- **EXERCISE**
Set down all of the data exactly as it appears.

Records from a dataset:

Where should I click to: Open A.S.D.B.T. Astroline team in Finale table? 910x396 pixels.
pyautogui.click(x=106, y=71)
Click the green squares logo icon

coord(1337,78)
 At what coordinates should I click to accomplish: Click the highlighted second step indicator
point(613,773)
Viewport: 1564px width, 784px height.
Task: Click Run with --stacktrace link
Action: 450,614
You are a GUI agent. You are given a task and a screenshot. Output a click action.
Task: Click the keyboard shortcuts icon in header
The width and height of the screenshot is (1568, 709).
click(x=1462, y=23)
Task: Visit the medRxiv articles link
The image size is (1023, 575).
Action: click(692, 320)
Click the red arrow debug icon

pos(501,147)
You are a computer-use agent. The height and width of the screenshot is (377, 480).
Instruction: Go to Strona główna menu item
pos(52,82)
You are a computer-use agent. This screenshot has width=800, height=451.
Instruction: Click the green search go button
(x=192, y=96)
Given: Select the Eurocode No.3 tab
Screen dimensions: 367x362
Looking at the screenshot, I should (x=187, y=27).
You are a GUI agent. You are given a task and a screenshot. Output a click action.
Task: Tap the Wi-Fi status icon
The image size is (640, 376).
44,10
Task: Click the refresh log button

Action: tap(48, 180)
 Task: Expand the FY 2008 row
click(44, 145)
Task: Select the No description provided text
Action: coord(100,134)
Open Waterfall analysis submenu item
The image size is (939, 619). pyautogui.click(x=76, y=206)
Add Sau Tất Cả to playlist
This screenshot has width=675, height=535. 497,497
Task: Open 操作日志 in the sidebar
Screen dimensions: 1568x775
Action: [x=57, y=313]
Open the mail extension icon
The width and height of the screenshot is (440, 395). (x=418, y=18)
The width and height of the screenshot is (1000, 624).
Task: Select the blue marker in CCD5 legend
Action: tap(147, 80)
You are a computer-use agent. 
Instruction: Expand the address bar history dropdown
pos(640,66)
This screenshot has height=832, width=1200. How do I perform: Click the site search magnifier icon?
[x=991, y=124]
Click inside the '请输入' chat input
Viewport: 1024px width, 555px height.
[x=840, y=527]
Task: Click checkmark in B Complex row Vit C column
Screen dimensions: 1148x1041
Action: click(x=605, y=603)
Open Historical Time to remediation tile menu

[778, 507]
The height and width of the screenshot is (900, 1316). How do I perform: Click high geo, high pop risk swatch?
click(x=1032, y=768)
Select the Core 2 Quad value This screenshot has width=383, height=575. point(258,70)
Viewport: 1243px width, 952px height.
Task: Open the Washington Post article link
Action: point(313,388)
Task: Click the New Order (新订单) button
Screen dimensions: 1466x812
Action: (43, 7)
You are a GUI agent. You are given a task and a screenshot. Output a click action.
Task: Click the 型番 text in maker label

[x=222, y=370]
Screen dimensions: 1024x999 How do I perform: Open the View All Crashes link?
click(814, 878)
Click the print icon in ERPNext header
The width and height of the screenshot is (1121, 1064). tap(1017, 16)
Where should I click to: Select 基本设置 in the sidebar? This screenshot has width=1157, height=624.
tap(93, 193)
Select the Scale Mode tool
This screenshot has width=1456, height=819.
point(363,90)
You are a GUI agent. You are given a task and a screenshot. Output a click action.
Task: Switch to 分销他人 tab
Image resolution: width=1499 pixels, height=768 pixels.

- **RESPONSE TO THE TASK**
Where should I click to: Open A.S.D.B.T. Astroline team in Finale table? 910x396 pixels.
pyautogui.click(x=106, y=71)
Click the green squares logo icon

coord(1337,78)
 At what coordinates should I click to accomplish: Click the highlighted second step indicator
point(613,773)
Viewport: 1564px width, 784px height.
Task: Click Run with --stacktrace link
Action: 450,614
You are a GUI agent. You are given a task and a screenshot. Output a click action.
Task: Click the keyboard shortcuts icon in header
The width and height of the screenshot is (1568, 709).
click(x=1462, y=23)
Task: Visit the medRxiv articles link
The image size is (1023, 575).
Action: click(692, 320)
Click the red arrow debug icon

pos(501,147)
You are a computer-use agent. The height and width of the screenshot is (377, 480).
Instruction: Go to Strona główna menu item
pos(52,82)
You are a computer-use agent. This screenshot has width=800, height=451.
Instruction: Click the green search go button
(x=192, y=96)
Given: Select the Eurocode No.3 tab
Screen dimensions: 367x362
Looking at the screenshot, I should (x=187, y=27).
You are a GUI agent. You are given a task and a screenshot. Output a click action.
Task: Tap the Wi-Fi status icon
The image size is (640, 376).
44,10
Task: Click the refresh log button

Action: tap(48, 180)
 Task: Expand the FY 2008 row
click(44, 145)
Task: Select the No description provided text
Action: coord(100,134)
Open Waterfall analysis submenu item
The image size is (939, 619). pyautogui.click(x=76, y=206)
Add Sau Tất Cả to playlist
This screenshot has width=675, height=535. 497,497
Task: Open 操作日志 in the sidebar
Screen dimensions: 1568x775
Action: [x=57, y=313]
Open the mail extension icon
The width and height of the screenshot is (440, 395). (x=418, y=18)
The width and height of the screenshot is (1000, 624).
Task: Select the blue marker in CCD5 legend
Action: tap(147, 80)
You are a computer-use agent. 
Instruction: Expand the address bar history dropdown
pos(640,66)
This screenshot has height=832, width=1200. How do I perform: Click the site search magnifier icon?
[x=991, y=124]
Click inside the '请输入' chat input
Viewport: 1024px width, 555px height.
[x=840, y=527]
Task: Click checkmark in B Complex row Vit C column
Screen dimensions: 1148x1041
Action: click(x=605, y=603)
Open Historical Time to remediation tile menu

[778, 507]
The height and width of the screenshot is (900, 1316). How do I perform: Click high geo, high pop risk swatch?
click(x=1032, y=768)
Select the Core 2 Quad value This screenshot has width=383, height=575. point(258,70)
Viewport: 1243px width, 952px height.
Task: Open the Washington Post article link
Action: point(313,388)
Task: Click the New Order (新订单) button
Screen dimensions: 1466x812
Action: (43, 7)
You are a GUI agent. You are given a task and a screenshot. Output a click action.
Task: Click the 型番 text in maker label

[x=222, y=370]
Screen dimensions: 1024x999 How do I perform: Open the View All Crashes link?
click(814, 878)
Click the print icon in ERPNext header
The width and height of the screenshot is (1121, 1064). tap(1017, 16)
Where should I click to: Select 基本设置 in the sidebar? This screenshot has width=1157, height=624.
tap(93, 193)
Select the Scale Mode tool
This screenshot has width=1456, height=819.
point(363,90)
You are a GUI agent. You are given a task and a screenshot. Output a click action.
Task: Switch to 分销他人 tab
Image resolution: width=1499 pixels, height=768 pixels.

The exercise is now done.